- _What you have to do_: Nothing but an exact copy of the data should be given.

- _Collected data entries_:
▼
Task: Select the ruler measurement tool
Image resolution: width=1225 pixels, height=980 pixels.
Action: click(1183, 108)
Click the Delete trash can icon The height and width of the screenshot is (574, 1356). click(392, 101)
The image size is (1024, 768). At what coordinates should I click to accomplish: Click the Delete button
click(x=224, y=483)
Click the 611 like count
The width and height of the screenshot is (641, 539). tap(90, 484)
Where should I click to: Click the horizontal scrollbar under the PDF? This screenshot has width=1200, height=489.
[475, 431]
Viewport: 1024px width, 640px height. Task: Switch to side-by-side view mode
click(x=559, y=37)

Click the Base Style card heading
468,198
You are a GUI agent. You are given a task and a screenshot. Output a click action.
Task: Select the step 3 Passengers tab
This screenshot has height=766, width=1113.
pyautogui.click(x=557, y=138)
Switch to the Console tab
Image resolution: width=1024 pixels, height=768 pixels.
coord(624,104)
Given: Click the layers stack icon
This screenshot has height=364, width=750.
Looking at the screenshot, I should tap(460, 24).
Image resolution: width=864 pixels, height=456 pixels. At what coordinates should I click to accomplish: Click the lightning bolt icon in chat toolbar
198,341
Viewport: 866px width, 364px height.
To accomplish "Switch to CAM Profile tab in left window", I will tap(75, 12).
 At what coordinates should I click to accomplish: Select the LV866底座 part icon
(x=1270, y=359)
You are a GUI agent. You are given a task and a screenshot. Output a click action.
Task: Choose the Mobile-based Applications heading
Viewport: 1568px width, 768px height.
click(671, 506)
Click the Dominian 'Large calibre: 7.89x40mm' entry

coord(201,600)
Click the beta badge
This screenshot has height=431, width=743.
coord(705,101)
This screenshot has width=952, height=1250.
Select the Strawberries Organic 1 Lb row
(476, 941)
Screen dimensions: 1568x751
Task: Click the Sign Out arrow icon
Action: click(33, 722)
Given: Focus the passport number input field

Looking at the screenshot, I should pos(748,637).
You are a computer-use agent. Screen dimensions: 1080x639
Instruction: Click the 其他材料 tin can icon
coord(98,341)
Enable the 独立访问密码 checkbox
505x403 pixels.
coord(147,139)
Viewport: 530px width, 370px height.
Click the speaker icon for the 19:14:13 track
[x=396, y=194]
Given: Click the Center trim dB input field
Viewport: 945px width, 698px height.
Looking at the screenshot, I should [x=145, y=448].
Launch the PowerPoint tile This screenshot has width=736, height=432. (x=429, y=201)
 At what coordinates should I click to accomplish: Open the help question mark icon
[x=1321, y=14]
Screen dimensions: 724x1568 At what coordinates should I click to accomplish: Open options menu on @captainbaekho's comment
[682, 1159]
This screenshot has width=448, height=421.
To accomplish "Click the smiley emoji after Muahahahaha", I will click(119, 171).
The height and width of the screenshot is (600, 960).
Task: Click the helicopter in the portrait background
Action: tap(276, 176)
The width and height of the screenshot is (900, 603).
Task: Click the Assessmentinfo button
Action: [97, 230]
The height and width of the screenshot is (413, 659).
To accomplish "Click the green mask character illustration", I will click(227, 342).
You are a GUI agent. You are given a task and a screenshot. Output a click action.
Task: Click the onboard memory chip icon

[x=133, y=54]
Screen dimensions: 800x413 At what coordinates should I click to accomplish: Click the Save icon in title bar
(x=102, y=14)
▲
- _Solution_:
Task: Select the ruler measurement tool
Image resolution: width=1225 pixels, height=980 pixels.
Action: click(1183, 108)
Click the Delete trash can icon The height and width of the screenshot is (574, 1356). click(392, 101)
The image size is (1024, 768). At what coordinates should I click to accomplish: Click the Delete button
click(x=224, y=483)
Click the 611 like count
The width and height of the screenshot is (641, 539). tap(90, 484)
Where should I click to: Click the horizontal scrollbar under the PDF? This screenshot has width=1200, height=489.
[475, 431]
Viewport: 1024px width, 640px height. Task: Switch to side-by-side view mode
click(x=559, y=37)

Click the Base Style card heading
468,198
You are a GUI agent. You are given a task and a screenshot. Output a click action.
Task: Select the step 3 Passengers tab
This screenshot has height=766, width=1113.
pyautogui.click(x=557, y=138)
Switch to the Console tab
Image resolution: width=1024 pixels, height=768 pixels.
coord(624,104)
Given: Click the layers stack icon
This screenshot has height=364, width=750.
Looking at the screenshot, I should tap(460, 24).
Image resolution: width=864 pixels, height=456 pixels. At what coordinates should I click to accomplish: Click the lightning bolt icon in chat toolbar
198,341
Viewport: 866px width, 364px height.
To accomplish "Switch to CAM Profile tab in left window", I will tap(75, 12).
 At what coordinates should I click to accomplish: Select the LV866底座 part icon
(x=1270, y=359)
You are a GUI agent. You are given a task and a screenshot. Output a click action.
Task: Choose the Mobile-based Applications heading
Viewport: 1568px width, 768px height.
click(671, 506)
Click the Dominian 'Large calibre: 7.89x40mm' entry

coord(201,600)
Click the beta badge
This screenshot has height=431, width=743.
coord(705,101)
This screenshot has width=952, height=1250.
Select the Strawberries Organic 1 Lb row
(476, 941)
Screen dimensions: 1568x751
Task: Click the Sign Out arrow icon
Action: click(33, 722)
Given: Focus the passport number input field

Looking at the screenshot, I should pos(748,637).
You are a computer-use agent. Screen dimensions: 1080x639
Instruction: Click the 其他材料 tin can icon
coord(98,341)
Enable the 独立访问密码 checkbox
505x403 pixels.
coord(147,139)
Viewport: 530px width, 370px height.
Click the speaker icon for the 19:14:13 track
[x=396, y=194]
Given: Click the Center trim dB input field
Viewport: 945px width, 698px height.
Looking at the screenshot, I should [x=145, y=448].
Launch the PowerPoint tile This screenshot has width=736, height=432. (x=429, y=201)
 At what coordinates should I click to accomplish: Open the help question mark icon
[x=1321, y=14]
Screen dimensions: 724x1568 At what coordinates should I click to accomplish: Open options menu on @captainbaekho's comment
[682, 1159]
This screenshot has width=448, height=421.
To accomplish "Click the smiley emoji after Muahahahaha", I will click(119, 171).
The height and width of the screenshot is (600, 960).
Task: Click the helicopter in the portrait background
Action: tap(276, 176)
The width and height of the screenshot is (900, 603).
Task: Click the Assessmentinfo button
Action: [97, 230]
The height and width of the screenshot is (413, 659).
To accomplish "Click the green mask character illustration", I will click(227, 342).
You are a GUI agent. You are given a task and a screenshot. Output a click action.
Task: Click the onboard memory chip icon

[x=133, y=54]
Screen dimensions: 800x413 At what coordinates should I click to accomplish: Click the Save icon in title bar
(x=102, y=14)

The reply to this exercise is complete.